HK needs to embrace its role in region


Chief Asia correspondent Greg Torode is one of the most experienced reporters in the region. In his 20 years at the SCMP, Torode has spent 15 years as a correspondent, travelling extensively to report political, strategic and security developments. The way the region is adapting to China’s rise has formed a key part of his work. His exclusive stories and analyses are widely followed by regional and international media.

Chief Executive Leung Chun-ying's decision to wade into the dangerous waters of regional diplomacy over the disputed Diaoyu Islands raises vital questions about the future of Hong Kong's place in the region.

Could it be that Leung is prepared to liberate Hong Kong from the twilight world of its post-handover role in East Asia? If so, it would not be before time.

The Basic Law, of course, is explicit that foreign affairs and defence issues are the realm of Beijing.

But it still gives Hong Kong leeway to manage its own external relations, which means it is able to engage the region on economic, trade, security, tourism and cultural affairs, among others.

It has been clear for some years now that Hong Kong has not taken full advantage of these freedoms. Perhaps our leaders have been wary of fully exploring the range of engagement out of fear of stepping on Beijing's toes. Or it could be that some nations are unsure of how to engage Hong Kong, for the same reason.

Whatever the explanation, Hong Kong now punches beneath its weight, particularly across Southeast Asia. Too often it seems like an afterthought in a region that is rapidly integrating across the commercial, educational and cultural spheres.
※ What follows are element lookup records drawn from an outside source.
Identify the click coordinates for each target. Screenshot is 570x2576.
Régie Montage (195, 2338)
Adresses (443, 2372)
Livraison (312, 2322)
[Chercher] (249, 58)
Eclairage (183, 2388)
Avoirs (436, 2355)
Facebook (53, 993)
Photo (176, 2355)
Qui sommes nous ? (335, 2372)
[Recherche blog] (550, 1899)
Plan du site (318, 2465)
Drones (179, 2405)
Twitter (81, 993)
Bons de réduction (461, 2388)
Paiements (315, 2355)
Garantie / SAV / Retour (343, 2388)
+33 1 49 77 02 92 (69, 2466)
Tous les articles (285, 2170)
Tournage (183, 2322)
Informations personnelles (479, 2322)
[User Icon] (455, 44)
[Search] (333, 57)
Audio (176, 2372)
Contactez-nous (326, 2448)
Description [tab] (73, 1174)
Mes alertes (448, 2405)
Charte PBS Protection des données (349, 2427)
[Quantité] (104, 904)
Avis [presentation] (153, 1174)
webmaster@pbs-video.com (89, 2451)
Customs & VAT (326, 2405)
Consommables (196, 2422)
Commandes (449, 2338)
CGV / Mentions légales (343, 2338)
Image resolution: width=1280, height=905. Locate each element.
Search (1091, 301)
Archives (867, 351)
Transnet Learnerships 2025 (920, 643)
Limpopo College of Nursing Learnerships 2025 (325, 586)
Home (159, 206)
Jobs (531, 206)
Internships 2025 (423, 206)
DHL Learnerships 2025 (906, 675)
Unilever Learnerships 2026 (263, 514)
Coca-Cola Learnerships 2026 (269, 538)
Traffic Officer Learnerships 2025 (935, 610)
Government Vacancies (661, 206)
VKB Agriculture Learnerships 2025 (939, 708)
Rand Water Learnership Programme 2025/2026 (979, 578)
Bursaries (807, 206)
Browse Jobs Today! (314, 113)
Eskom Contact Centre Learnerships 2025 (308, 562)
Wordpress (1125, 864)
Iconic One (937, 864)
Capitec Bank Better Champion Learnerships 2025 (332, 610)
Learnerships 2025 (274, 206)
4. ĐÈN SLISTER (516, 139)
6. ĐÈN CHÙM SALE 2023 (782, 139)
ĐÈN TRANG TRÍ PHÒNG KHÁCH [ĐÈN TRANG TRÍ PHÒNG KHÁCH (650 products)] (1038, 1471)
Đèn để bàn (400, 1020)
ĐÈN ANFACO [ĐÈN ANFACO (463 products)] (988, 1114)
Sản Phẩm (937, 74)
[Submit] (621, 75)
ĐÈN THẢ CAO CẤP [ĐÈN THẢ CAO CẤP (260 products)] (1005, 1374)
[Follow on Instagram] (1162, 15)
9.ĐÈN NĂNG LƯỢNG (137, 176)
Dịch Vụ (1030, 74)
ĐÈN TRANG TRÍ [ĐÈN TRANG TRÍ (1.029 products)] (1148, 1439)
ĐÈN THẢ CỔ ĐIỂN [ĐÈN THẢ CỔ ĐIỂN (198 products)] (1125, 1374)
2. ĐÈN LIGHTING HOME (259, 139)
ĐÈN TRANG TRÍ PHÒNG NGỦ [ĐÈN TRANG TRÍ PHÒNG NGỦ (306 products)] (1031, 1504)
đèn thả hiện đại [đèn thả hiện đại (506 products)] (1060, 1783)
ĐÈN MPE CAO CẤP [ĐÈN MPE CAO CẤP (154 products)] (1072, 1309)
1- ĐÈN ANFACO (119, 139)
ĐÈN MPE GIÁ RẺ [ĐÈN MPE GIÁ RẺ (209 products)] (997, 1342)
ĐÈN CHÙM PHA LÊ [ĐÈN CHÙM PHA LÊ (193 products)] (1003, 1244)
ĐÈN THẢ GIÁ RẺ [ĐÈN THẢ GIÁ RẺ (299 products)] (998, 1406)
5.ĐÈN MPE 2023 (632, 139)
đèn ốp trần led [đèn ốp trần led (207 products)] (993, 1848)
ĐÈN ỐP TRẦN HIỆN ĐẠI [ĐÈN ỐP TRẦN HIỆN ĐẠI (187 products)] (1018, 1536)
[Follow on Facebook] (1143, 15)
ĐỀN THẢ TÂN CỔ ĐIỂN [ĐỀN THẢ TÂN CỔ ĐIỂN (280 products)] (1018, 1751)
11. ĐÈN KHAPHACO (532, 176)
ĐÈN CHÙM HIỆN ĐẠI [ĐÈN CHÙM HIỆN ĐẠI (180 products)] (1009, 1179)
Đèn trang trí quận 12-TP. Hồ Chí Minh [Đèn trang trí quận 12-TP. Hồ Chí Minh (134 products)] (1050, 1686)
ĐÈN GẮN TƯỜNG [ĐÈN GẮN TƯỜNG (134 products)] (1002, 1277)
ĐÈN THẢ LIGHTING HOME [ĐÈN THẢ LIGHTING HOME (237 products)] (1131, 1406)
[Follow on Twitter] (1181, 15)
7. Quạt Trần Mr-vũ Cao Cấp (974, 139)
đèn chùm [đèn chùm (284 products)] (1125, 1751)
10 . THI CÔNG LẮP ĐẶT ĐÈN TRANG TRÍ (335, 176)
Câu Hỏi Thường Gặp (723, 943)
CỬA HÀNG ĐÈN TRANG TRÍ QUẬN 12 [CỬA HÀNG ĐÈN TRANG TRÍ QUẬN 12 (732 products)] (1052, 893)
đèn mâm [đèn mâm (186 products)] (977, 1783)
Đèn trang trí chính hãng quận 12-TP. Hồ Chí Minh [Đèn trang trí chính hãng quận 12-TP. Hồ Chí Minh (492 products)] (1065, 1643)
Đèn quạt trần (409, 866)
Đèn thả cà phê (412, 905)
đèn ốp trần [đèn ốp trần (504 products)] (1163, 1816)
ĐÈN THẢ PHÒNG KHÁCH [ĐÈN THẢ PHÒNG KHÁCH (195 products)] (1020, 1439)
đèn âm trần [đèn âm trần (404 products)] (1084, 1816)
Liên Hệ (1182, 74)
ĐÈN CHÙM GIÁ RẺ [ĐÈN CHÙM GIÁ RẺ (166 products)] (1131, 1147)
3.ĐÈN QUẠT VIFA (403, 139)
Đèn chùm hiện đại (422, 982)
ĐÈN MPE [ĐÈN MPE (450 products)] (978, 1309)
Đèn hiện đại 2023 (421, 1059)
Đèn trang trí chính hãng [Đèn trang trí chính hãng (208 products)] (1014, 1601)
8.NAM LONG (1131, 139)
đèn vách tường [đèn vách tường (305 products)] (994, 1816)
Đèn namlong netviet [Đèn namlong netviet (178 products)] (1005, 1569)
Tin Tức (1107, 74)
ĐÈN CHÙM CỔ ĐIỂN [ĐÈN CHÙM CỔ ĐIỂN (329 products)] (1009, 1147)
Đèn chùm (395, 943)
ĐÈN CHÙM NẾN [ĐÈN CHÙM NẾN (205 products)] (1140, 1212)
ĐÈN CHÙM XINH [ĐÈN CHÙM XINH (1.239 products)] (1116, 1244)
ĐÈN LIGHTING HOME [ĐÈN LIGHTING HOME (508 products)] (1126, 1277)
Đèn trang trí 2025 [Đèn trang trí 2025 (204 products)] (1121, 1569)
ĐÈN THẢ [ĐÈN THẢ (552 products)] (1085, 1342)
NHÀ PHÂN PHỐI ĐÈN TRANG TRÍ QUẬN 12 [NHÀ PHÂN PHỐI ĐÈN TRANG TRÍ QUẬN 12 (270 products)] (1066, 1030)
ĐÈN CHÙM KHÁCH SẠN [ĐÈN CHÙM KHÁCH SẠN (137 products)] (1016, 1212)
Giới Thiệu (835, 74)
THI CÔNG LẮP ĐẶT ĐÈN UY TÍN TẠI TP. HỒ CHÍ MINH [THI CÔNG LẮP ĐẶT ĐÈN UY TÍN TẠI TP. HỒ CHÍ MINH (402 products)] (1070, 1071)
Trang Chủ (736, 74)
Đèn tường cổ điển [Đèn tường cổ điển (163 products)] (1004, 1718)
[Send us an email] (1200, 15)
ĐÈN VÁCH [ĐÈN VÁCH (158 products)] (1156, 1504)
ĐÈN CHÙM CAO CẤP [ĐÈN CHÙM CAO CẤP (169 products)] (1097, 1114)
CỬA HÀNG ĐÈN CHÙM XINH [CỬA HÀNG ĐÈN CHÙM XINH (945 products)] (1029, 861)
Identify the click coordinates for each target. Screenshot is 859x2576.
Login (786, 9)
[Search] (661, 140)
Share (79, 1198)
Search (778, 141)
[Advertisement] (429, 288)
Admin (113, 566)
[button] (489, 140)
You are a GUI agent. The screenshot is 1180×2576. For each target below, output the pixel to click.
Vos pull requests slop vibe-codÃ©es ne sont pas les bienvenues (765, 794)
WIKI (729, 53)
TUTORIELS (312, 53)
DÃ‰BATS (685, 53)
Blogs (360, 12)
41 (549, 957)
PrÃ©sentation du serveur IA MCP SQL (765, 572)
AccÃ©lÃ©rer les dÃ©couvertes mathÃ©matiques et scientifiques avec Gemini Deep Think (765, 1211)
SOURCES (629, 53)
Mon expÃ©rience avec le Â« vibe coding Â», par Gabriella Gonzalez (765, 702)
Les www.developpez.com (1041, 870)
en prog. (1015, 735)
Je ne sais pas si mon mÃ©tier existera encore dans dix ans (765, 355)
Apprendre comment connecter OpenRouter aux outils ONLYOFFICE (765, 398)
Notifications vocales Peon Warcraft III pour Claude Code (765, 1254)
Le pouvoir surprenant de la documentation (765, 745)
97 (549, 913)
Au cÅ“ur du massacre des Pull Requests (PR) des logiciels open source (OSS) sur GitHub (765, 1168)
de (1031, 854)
At best, "Asia's World City" seems like a work in progress, at worst a hollow platitude.

The pace at which the region is changing means that no one is waiting for Hong Kong to catch up.

Singapore, in particular, has been active in luring the brightest students, best workers and the richest families to its shores from within Asean - elites that once would have naturally gravitated to Hong Kong.

Just because Hong Kong naturally must look north, doesn't mean it can't also keep a weather eye on its interests to the south and east as well.